====== STUDY TEXT
It enrages me to live in a city that doesn't have decent cell phone coverage. Talk about first world problems, but there shouldn't be a single spot in the metro Atlanta area that isn't bathed in 4G. Sweet, fast, cancer-causing 4G.
See, the problem with technology is that it raises expectations.
Now, back in 2003, I didn't even want a cell phone. I was like, "I don't like talking on the phone, anyway. That's money that I could be spending on wrestling t-shirts." But you know how that story ended. My then-girlfriend would convince me to get one, because in those days, I was powerless against a pretty face. You wouldn't believe the stupid decisions I made back then. And thanks to those stupid decisions, nowadays, I cannot be swayed, much to my girlfriend's chagrin. Pretty brown eyes or not, I'm not buying you a brand new shoe collection (Note: she doesn't really want a new shoe collectionOW STOP HITTING ME).
But in those suckerish days, I couldn't say no, and within four months, I was already on my second phone, because I couldn't take the first one outside of the county without losing all coverage. Two phones, and damn near $300. And I didn't even want the thing.
Even still, I figured I'd have that phone for the next 50 years. Then, they introduced text messaging and I no longer had to pretend that I was interested in talking on the phone. And 3G and 4G internet after that, which made it so I no longer had to leave the bathroom when I wanted to look up the names of those other three Thundercats on Wikipedia. Just like that, I was in fat ass heaven.
I didn't even want all of this crap originally. But the phone companies kept making things better, and cheaper, and faster. They made all of these promises in a world where I was happy being able to avoid all phone calls simply by walking outside. Antisocial loners like me could vanish for hours or days at a time and no one thought it strange until bodies started being found by the police.
============
====== LISTED ENTRIES
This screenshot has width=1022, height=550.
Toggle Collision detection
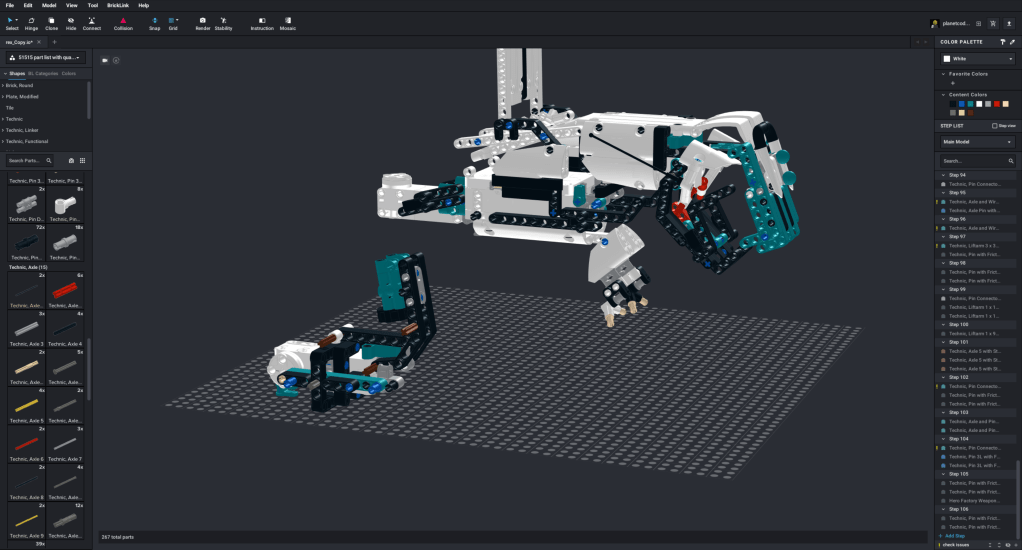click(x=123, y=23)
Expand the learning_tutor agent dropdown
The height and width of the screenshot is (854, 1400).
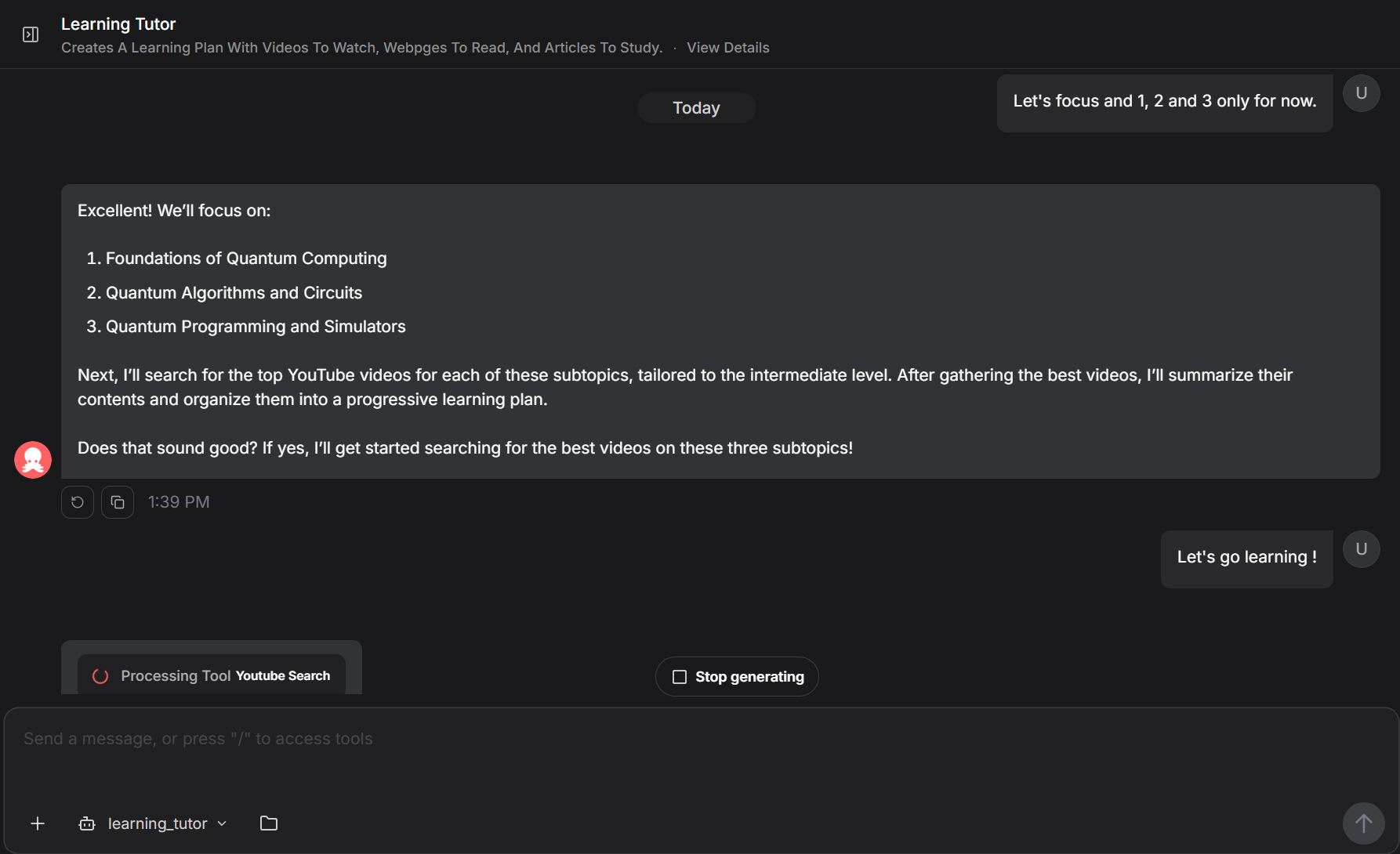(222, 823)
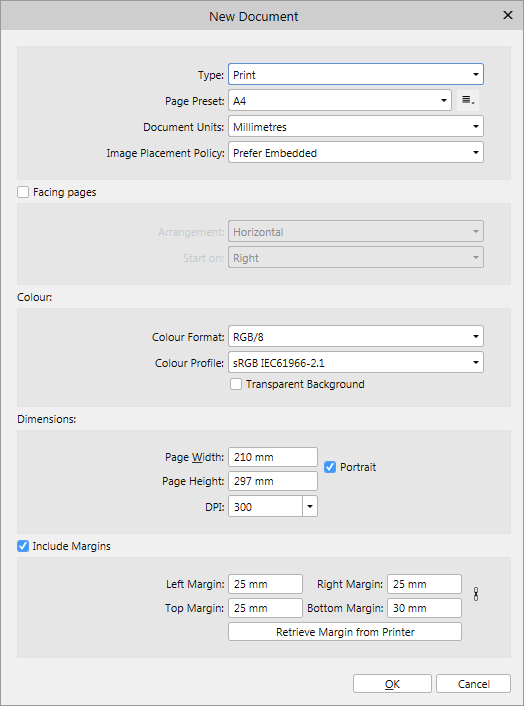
============
### REQUIRED ACTIONS
1 > Please rewrite the stretch of the cell phone essay from "It enrages me" through "it raises expectations.", substituting "5G" for every "4G".
2 > Pick up the cell phone essay after its last sentence and write what comes next.

### TASK ANSWERS
1 >
It enrages me to live in a city that doesn't have decent cell phone coverage. Talk about first world problems, but there shouldn't be a single spot in the metro Atlanta area that isn't bathed in 5G. Sweet, fast, cancer-causing 5G.
See, the problem with technology is that it raises expectations.

2 >
Now, if I'm not connected to the grid during every waking moment, I feel like I missed something. If I was made to choose being able to read Twitter every day and losing contact with some of my relatives forever, it would be Twitter all day. I might not have been close to some of those relatives, but I need to know how Roland Martin is dealing with his six nieces. I need to know what snarky response Bomani Jones is going to have for that stupid-ass question in his feed. And what of the ongoing Jemele Hill/Michael Smith t-shirt war? I AM RIVETED.
And you did this to me, phone companies. Now that I have it, it needs to work all the time.
But that isn't the case, is it, T-Mobile? It's 2013, we got folks talking about sending people to Mars, we got glasses that show the internet, motion activated video game systems...basically, we live inside the first 20 minutes of "Back to the Future Part II," and I can't even go to Lawrenceville without hitting a dead spot, can I, Sprint? Twenty minutes outside of Atlanta, and I'm back to the Stone Age with no reliable 3G/4G coverage. I'd understand if I was out in Winder, because civilized man has yet to reach out that far, but Lawrenceville has its own freeway, and two stadiums within spitting distance. There should be a cell phone tower on every corner, like in every dystopian future.
So someone needs to get this fixed, because one thing I do know: I don't want reliable coverage bad enough to have to pay Verizon every month.